Research Interests

Optogenetics in near-infrared, Listeria-plant biofilms, and Listerial bactodrones

The Gomelsky Lab has several foci of interest, including Optogenetics in near-infrared, Listeria-plant biofilms and Listerial bactodrones as cancer therapy.

Optogenetics in near-infrared

Light within the near-infrared optical window (~670-900 nm) penetrates mammalian tissues much deeper than visible light; therefore, it can activate engineered cells located under the skin or skull (Fig. C). To "teach" mammalian cells how to respond to the near-infrared light, we are employing bacteriophytochromes, a class of natural photoreceptors (Fig. A&B). We have deciphered principles of engineering homodimeric bacteriophytochromes to guide construction of protein chimeras, comprising the bacteriophytochrome photosensory module and the desired output module. One example is an engineered chimeric near-infrared light-activated adenylate cyclase (Fig. B). It can increase insulin production in mammalian cells or suppress cAMP-dependent neuronal waves in mice (Fig. B&C). We intend to optimize the near-infrared light-activated adenylate cyclase for optogenetic applications in diabetes type I and in neuronal regulation. We are also engineering new homodimeric bacteriophytochrome enzymes to control activities of mammalian cells noninvasively, via externally localized sources of near-infrared light.

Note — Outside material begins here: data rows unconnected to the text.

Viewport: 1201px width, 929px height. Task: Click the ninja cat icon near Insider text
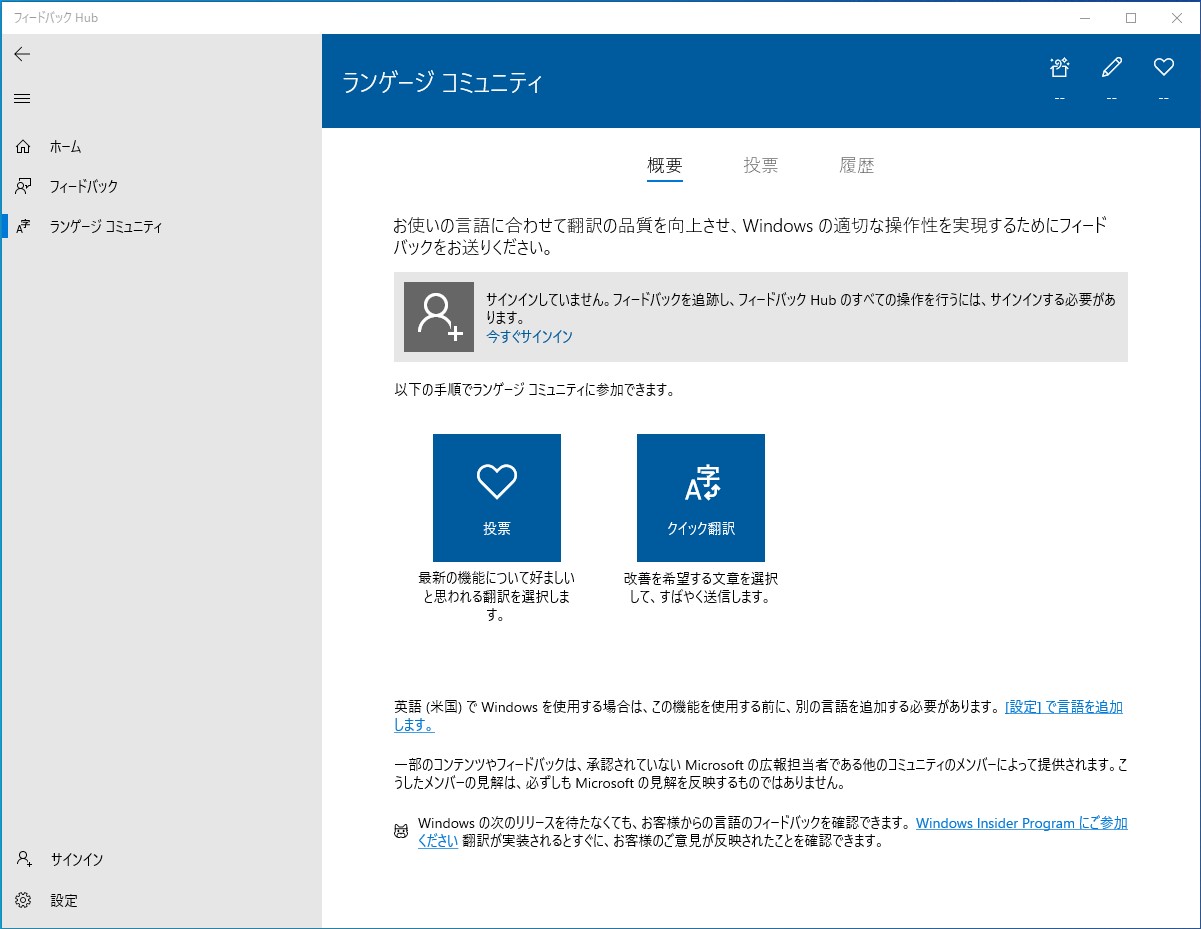click(401, 831)
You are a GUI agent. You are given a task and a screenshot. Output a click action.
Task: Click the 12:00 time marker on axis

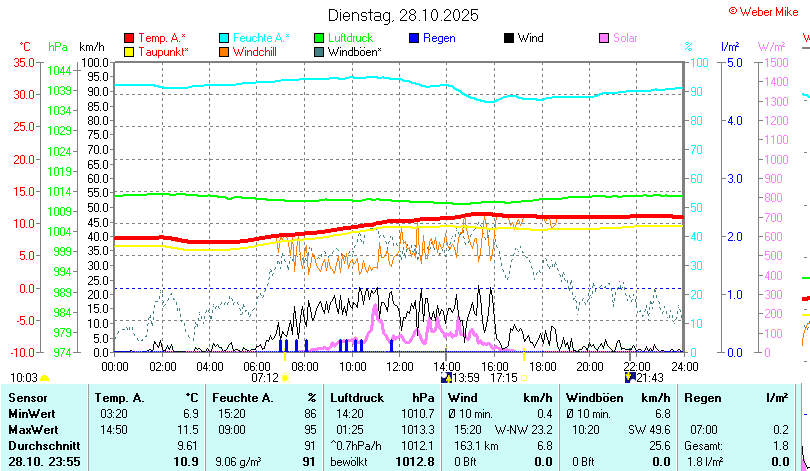point(399,365)
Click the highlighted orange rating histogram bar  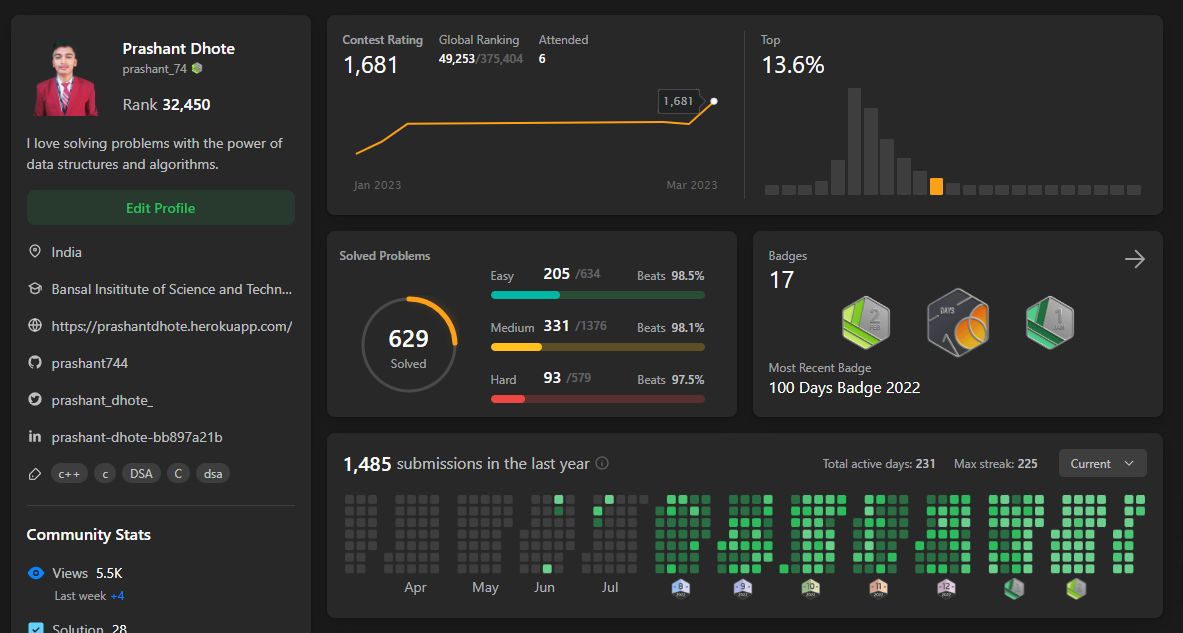click(936, 186)
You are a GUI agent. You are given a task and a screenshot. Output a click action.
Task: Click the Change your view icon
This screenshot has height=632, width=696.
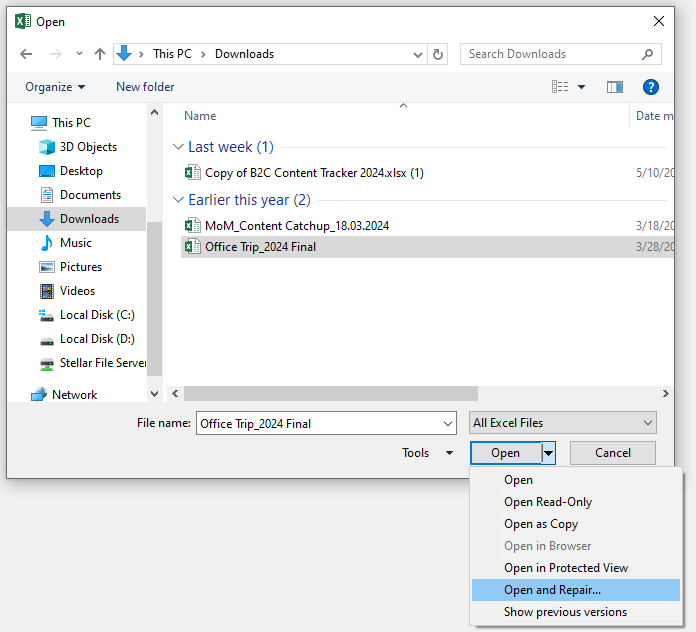(561, 87)
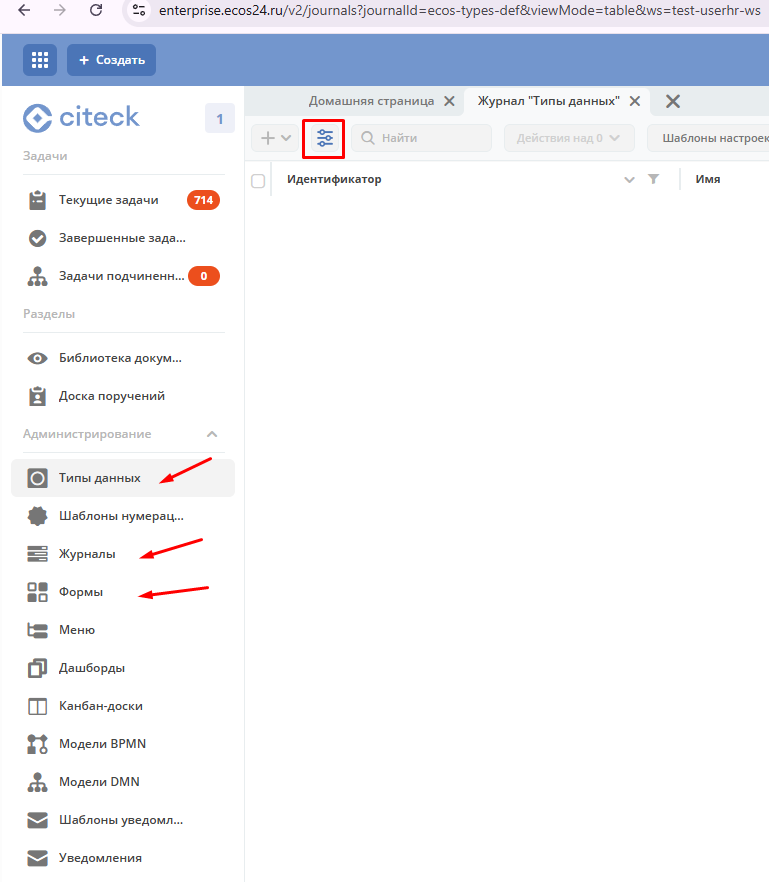Open Дашборды in the sidebar
Screen dimensions: 769x882
click(x=91, y=668)
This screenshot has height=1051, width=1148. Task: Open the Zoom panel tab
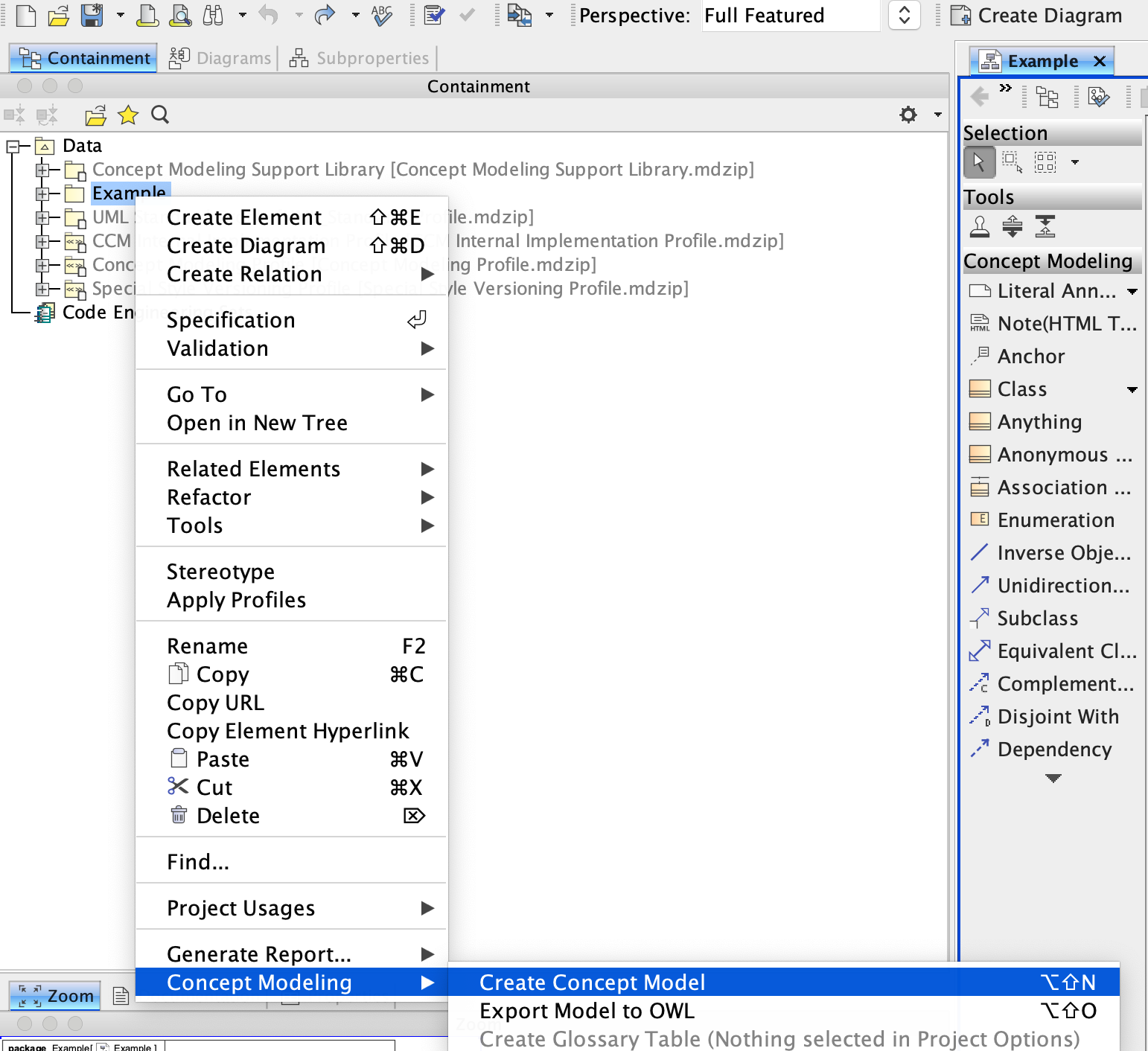pyautogui.click(x=57, y=996)
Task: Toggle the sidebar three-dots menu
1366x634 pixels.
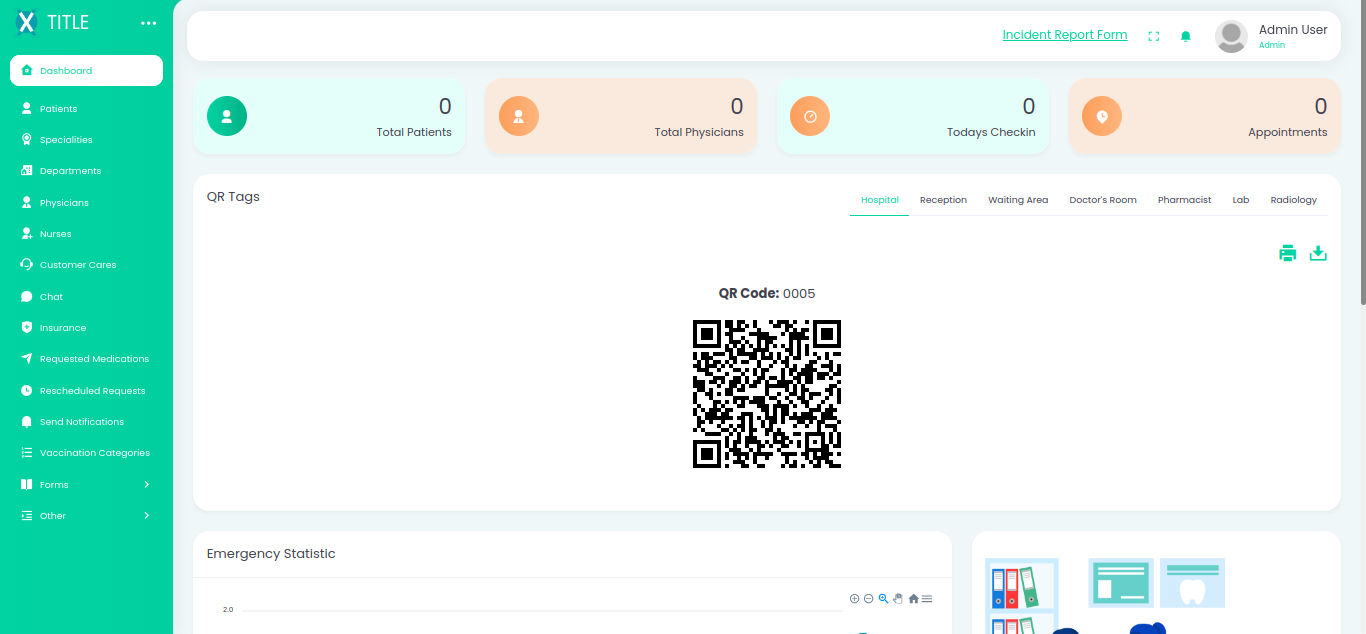Action: pos(149,23)
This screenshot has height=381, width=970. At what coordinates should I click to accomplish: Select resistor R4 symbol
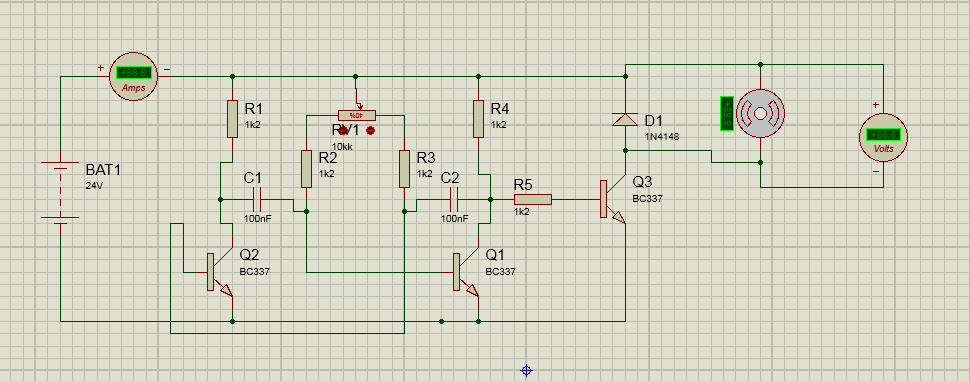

Collage of scientific images including molecular structures, spectral graphs, images of mice, and diagrams of cellular signaling pathways.

Listeria-plant biofilms

Fresh produce contaminated with the foodborne pathogen, Listeria monocytogenes, has caused major listeriosis outbreaks in the USA in the past decades. The 2011 cantaloupe-associated outbreak was the highest mortality food-poisoning incident in the USA history in almost a century. Despite the growing prevalence of fruits and vegetables as sources of listerial contamination, we know little about how Listeria colonizes them, which hinders our ability to prevent fresh produce contamination with Listeria.

We discovered that Listeria synthesizes a novel exopolysaccharide (EPS), {4)-β-ManpNAc-(1-4)-[α-Galp-(1-6)]-β-ManpNAc-(1-}, where ManpNAc is N-acetylmannosamine and Galp is galactose, and hypothesized that it is involved in listerial growth and survival on fresh produce. The pss operon contains the genes for EPS biosynthesis. The Pss synthetic machinery is activated by the second messenger, c-di-GMP (Fig. A). Figs B&C show that the EPS is synthesized by Listeria on plant surfaces and increases colonization. In this project we want to understand regulation of Listeria biofilm formation on plant surfaces, to characterize the role of the EPS-biofilms in listerial colonization and long-term survival on fresh produce, and to devise the means of preventing biofilm formation. For example, one natural, plant-derived compound blocks listerial colonization (Fig. C).

Schematic diagram, microorganism images, and photos of fruit and vegetable samples.

Listerial bactodrones as cancer therapy

The attenuated strains of Listeria monocytogenes injected intraperitonially are phagocytosed by myeloid-derived suppressor cells (MDSCs), which deliver them to primary tumors and metastases (Fig. A, B). In the immune suppressive tumor microenvironment, Listeria propagates and spreads into tumor cells. We are employing the tools of synthetic microbiology to turn Listeria into remotely controlled bacterial drones, bactodrones, that can deliver various therapeutic payloads to tumor and immune cells and release them upon activation (Figs. A, C, D). Our goal is to engineer a fleet of listerial bactodrones to effectively target various cancers.

Illustration describing different aspects and mechanisms of Lm-based therapy, including genetic engineering, cellular interactions, and immune system targeting.

Metabolic and cellular engineering

Most bacteria are believed to divide generating two identical daughter cells. However, a simple polar-localized signaling system (red dot) can convert bacterial cell division into asymmetric division. The ability to generate daughter cells that have different fates and functions (grey with a red pole and green without a pole) is of significant interest in microbial biotechnology, because it offers a way to separate cell growth and product synthesis.

A diagram of genetic circuits and bacterial cell changes over time, with fluorescent markers shown in micrographs.

Cyclic dimeric GMP, c-di-GMP, is a broadly distributed second messenger that controls biofilm formation, motility and virulence in diverse bacteria. We engineered optogenetic systems to manipulate bacterial behavior by increasing or lowering c-di-GMP levels with red and blue light.

Collage of petri dishes with bacterial cultures and a diagram of molecular processes involving "PAS," "GAF," and other domains affecting "c-di-GMP."

Hydrogen is a clean fuel. Anoxygenic phototrophic bacteria can utilize solar energy and organic waste products to synthesize large quantities of hydrogen. We used metabolic maps, flux balance analysis and global gene regulatory systems of a model bacterium Rhodobacter sphaeroides to engineer a high hydrogen producing strain.